[START OF INFORMATION SUPPLIED]
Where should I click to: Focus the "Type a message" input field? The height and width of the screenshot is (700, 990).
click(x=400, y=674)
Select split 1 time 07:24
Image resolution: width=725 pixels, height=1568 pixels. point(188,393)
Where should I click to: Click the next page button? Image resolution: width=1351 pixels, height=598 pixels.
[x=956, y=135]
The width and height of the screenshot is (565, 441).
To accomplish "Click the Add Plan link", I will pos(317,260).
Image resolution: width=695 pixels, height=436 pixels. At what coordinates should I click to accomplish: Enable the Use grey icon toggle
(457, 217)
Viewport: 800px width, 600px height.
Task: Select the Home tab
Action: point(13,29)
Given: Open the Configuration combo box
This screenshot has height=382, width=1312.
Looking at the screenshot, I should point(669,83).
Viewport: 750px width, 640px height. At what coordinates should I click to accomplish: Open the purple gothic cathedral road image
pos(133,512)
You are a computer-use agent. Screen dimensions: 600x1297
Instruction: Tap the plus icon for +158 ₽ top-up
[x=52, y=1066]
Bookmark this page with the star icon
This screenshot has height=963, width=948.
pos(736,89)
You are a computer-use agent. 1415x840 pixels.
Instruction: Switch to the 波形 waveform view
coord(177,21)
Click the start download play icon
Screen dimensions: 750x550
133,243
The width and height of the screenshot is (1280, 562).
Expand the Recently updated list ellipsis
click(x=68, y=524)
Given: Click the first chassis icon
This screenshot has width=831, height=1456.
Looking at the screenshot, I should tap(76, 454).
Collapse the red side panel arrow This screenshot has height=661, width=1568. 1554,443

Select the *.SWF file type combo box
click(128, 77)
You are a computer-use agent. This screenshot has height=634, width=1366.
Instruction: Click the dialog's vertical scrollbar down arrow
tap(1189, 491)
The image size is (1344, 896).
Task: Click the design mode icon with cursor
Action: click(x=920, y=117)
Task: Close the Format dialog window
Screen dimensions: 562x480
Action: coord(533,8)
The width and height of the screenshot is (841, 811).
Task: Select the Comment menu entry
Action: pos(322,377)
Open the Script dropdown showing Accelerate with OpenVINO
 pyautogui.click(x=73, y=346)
[END OF INFORMATION SUPPLIED]
YOUR TASK>
Format every line of the records as a JSON list of strings, one string per line, and drop any blank lines.

TASK RESULT>
[
  "Where should I click to: Focus the \"Type a message\" input field? The height and width of the screenshot is (700, 990).",
  "click(x=400, y=674)",
  "Select split 1 time 07:24",
  "Image resolution: width=725 pixels, height=1568 pixels. point(188,393)",
  "Where should I click to: Click the next page button? Image resolution: width=1351 pixels, height=598 pixels.",
  "[x=956, y=135]",
  "The width and height of the screenshot is (565, 441).",
  "To accomplish \"Click the Add Plan link\", I will pos(317,260).",
  "Image resolution: width=695 pixels, height=436 pixels. At what coordinates should I click to accomplish: Enable the Use grey icon toggle",
  "(457, 217)",
  "Viewport: 800px width, 600px height.",
  "Task: Select the Home tab",
  "Action: point(13,29)",
  "Given: Open the Configuration combo box",
  "This screenshot has height=382, width=1312.",
  "Looking at the screenshot, I should point(669,83).",
  "Viewport: 750px width, 640px height. At what coordinates should I click to accomplish: Open the purple gothic cathedral road image",
  "pos(133,512)",
  "You are a computer-use agent. Screen dimensions: 600x1297",
  "Instruction: Tap the plus icon for +158 ₽ top-up",
  "[x=52, y=1066]",
  "Bookmark this page with the star icon",
  "This screenshot has height=963, width=948.",
  "pos(736,89)",
  "You are a computer-use agent. 1415x840 pixels.",
  "Instruction: Switch to the 波形 waveform view",
  "coord(177,21)",
  "Click the start download play icon",
  "Screen dimensions: 750x550",
  "133,243",
  "The width and height of the screenshot is (1280, 562).",
  "Expand the Recently updated list ellipsis",
  "click(x=68, y=524)",
  "Given: Click the first chassis icon",
  "This screenshot has width=831, height=1456.",
  "Looking at the screenshot, I should tap(76, 454).",
  "Collapse the red side panel arrow This screenshot has height=661, width=1568. 1554,443",
  "Select the *.SWF file type combo box",
  "click(128, 77)",
  "You are a computer-use agent. This screenshot has height=634, width=1366.",
  "Instruction: Click the dialog's vertical scrollbar down arrow",
  "tap(1189, 491)",
  "The image size is (1344, 896).",
  "Task: Click the design mode icon with cursor",
  "Action: click(x=920, y=117)",
  "Task: Close the Format dialog window",
  "Screen dimensions: 562x480",
  "Action: coord(533,8)",
  "The width and height of the screenshot is (841, 811).",
  "Task: Select the Comment menu entry",
  "Action: pos(322,377)",
  "Open the Script dropdown showing Accelerate with OpenVINO",
  " pyautogui.click(x=73, y=346)"
]